PIP-66: Pulsar Function Mesh

Status: Proposal
Author: Neng Lu
Pull Request:
Mailing List discussion:
Release:

Background

Pulsar Functions has been a convenient tool for simple real-time message processing scenario. It allows users to implement business logic with a minimum interface and then submit directly to the existing Pulsar cluster to execute. The simplicity comes in two folds: 1. Simple Interface; 2. Simple Deployment. People don‘t need to learn a complicated bundle of new interfaces in order to express their simple jobs. And they also don’t need to set up and maintain a new stream processing infrastructure cluster in order to run the functions.

As the functions have been used for some time, we realized that the native support of allowing multiple functions to be organized together is demanding. With support, people can express and manage multi-stage jobs easily. In addition, this support also provides the possibility of higher-level abstraction DSL to further simplify the job composition. We call this new feature -- Pulsar Function Mesh.

In the following sections, we will discuss the design of the Pulsar Function Mesh.

Design

The Pulsar Function Mesh reuses the existing Pulsar Function as the fundamental computing unit. Based on the existing function runtimes, we need to add/make changes in the following parts in order to provide the support for Function Mesh:

A function-mesh definition which allows user to express a mesh
Pulsar-admin client tool accepts user operations on mesh
Pulsar-broker handles the incoming mesh-related request
Function-mesh runtime manager manages submitted mesh and interactions with function runtime

These changes require minimum development work while enable users to manage function meshes within the existing Pulsar cluster.

Mesh Definition

For the definition, the user provides a YAML file to express the composition of the Mesh. The major fields are listed in the following example file:

# Metadata
name: PIP_Mesh
namespace: PIP_Namespace
tenant: PIP_Tenant

# Function Mesh configs
jarFile: /local/jar/files/example.jar

# Functions
functionInfos:
  - name: Func1
    classname: org.apache.pulsar.functions.api.examples.ExclamationFunction
    replicas: 1
    inputs:
    - pulsar_topic_sourcce
      output:
      - pulsar_topic_1
  - name: Func2
    classname: org.apache.pulsar.functions.api.examples.ExclamationFunction
    replicas: 1
    inputs:
    - pulsar_topic_1
      output:
      - pulsar_topic_result

The above YAML file describes the following Function Mesh, in which, the Func_1 reads original data from pulsar_topic_source and processes it. After the processing, data is pushed to another pulsar topic pulsar_topic_1. Func_2 then process the data and push the final result into pulsar_topic_sink for others to access. The topology of this Function Mesh is demonstrated as follows:

Source_Topic ------> Func_1 ------> Topic_1 ------> Func_2 ------> Sink_Topic

One thing that needs attention is that each Pulsar Function Mesh is self-contained and should not reference a function unit instance in other‘s Function Mesh. This ensures the complexity of a job or the whole jobs across the entire namespace is limited to a certain extent. And if there’s a need to interact with other mesh, it's good to just create a new mesh that consumes pulsar topics generated by others.

CLI and Endpoint

The pulsar-admin client tool will be added with the new subcommand to allow user to submit Function Mesh to the Pulsar cluster. For minimum usage, these three create/delete/list mesh commands are needed. And more commands can be added as needed.

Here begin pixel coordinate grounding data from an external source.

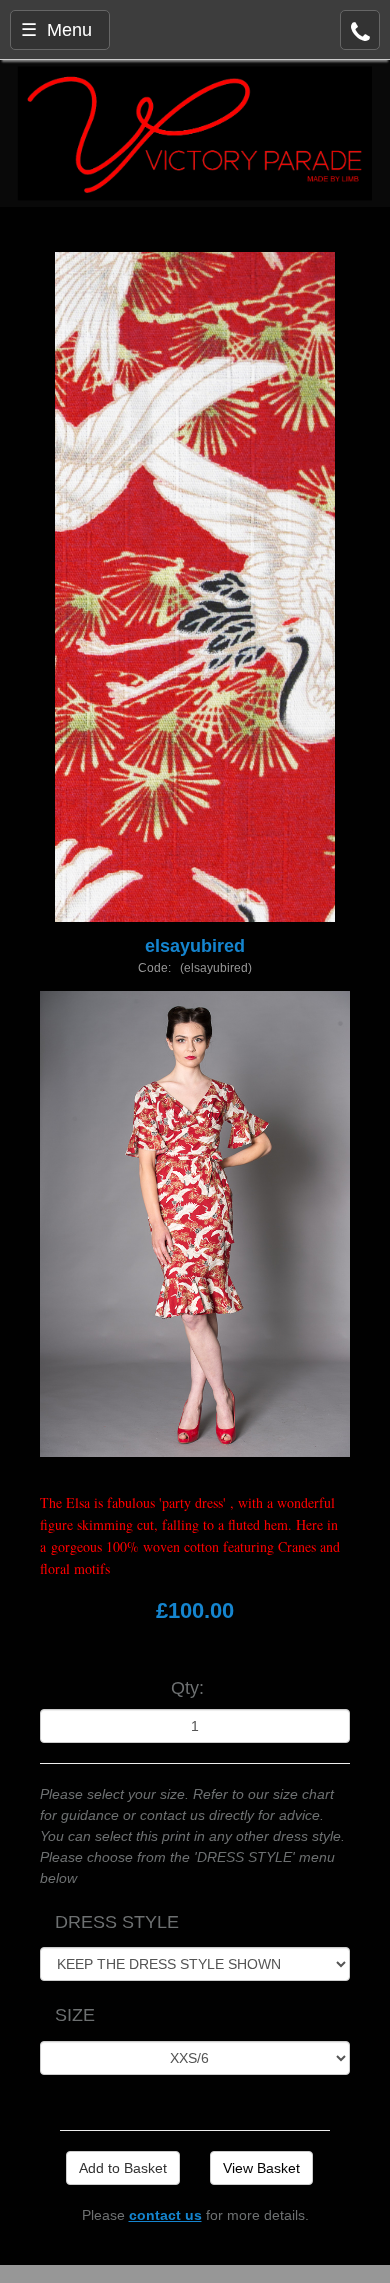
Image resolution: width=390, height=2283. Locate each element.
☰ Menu (56, 30)
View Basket (261, 2168)
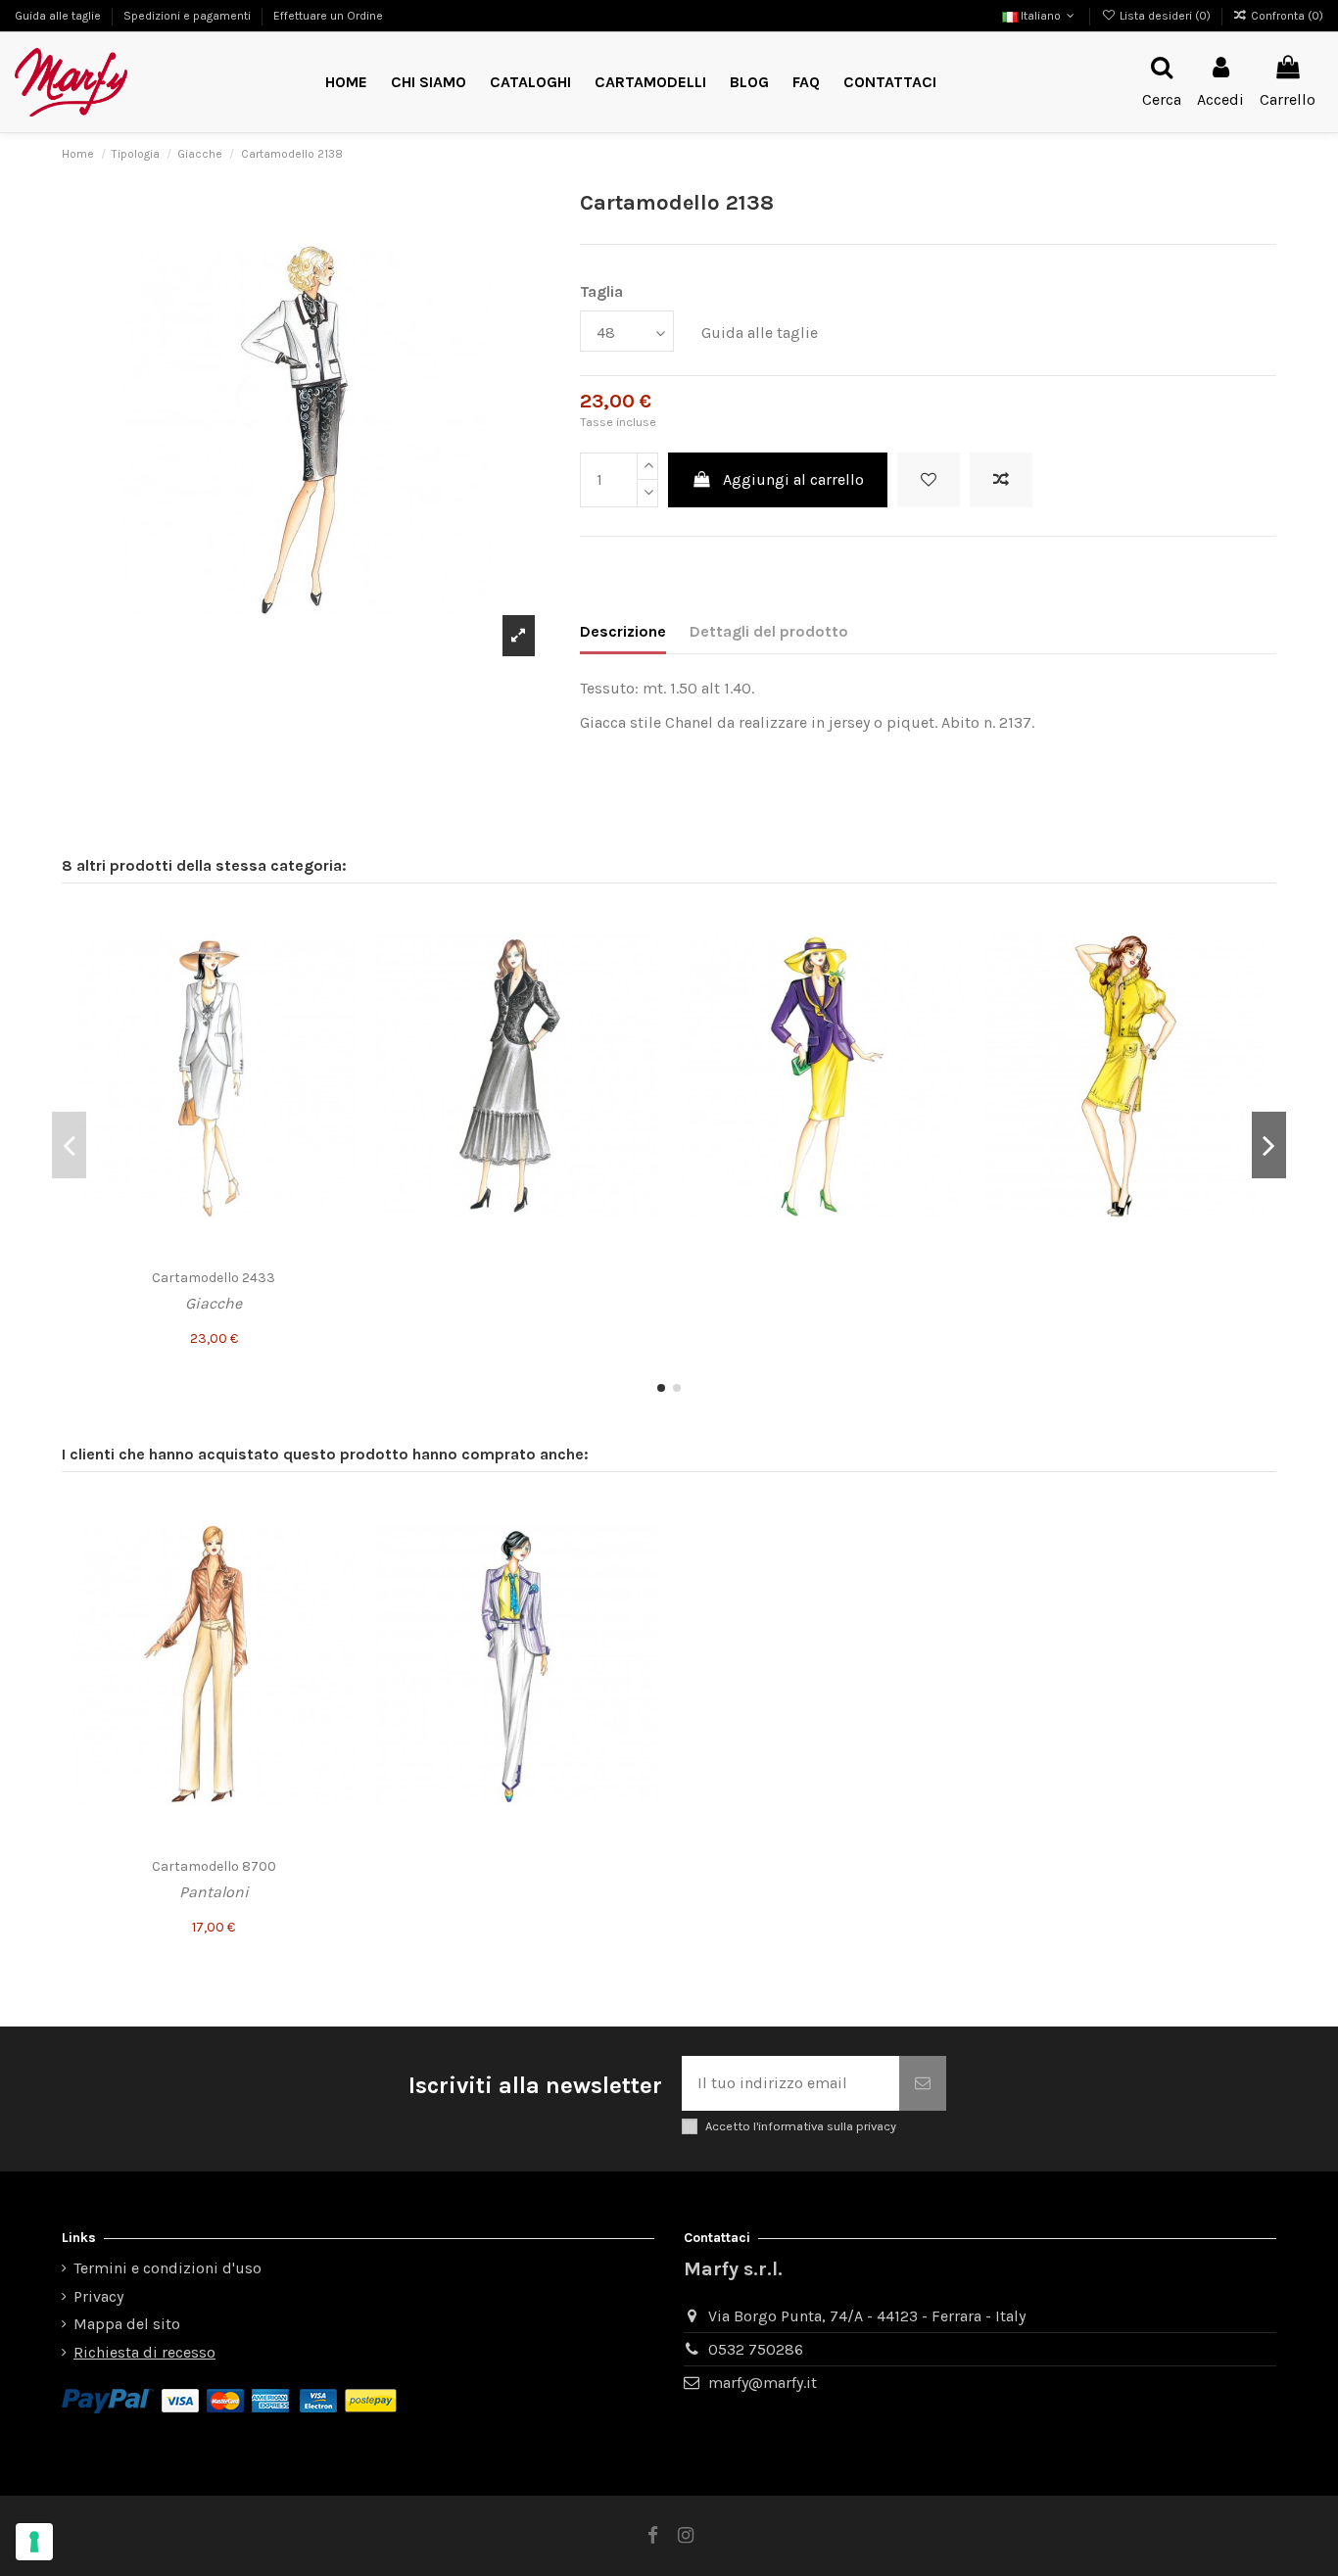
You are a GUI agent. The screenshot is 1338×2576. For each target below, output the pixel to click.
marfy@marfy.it (762, 2382)
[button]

bin/pulsar-admin function-mesh create -f mesh.yaml

bin/pulsar-admin function-mesh delete --tenant default --namespace public --name pip-mesh

bin/pulsar-admin function-mesh list --tenant default --namespace public

Corresponding to the added CLI command, the HTTP admin endpoint also need to handle these requests accordingly. And more endpoint API could be added as needed.

 public void registerFunctionMesh(...)
 public void deregisterFunctionMesh(...)
 public List<String> listFunctionMesh(...)

Runtime

We introduce a FunctionMeshManager in the Function Worker to manage the metadata of a Function Mesh. And for actually running functions inside the mesh, we largely reuse the existing functions runtime to execute the actual function unit. The architecture is as follows:

The FunctionMeshManager is the entry point for a submitted mesh and mainly responsible for the following tasks:

Handling the submitted jar files.
Verifying the mesh is valid - functions's calss are available in the jar, the structure of mesh is correct, no duplicated named meshes, etc.
Generate individual functions in a mesh and submit them into the Function submission topic.
Manage the mesh based on the user's operation

Optimization

One optimization for Function Mesh is to group several functions together in one FunctionRunner process in order to reduce the latency as well as the internal pulsar topics used. With this optimization, the FunctionRunner still has one source and one sink, but a list of functions to execute together sequentially.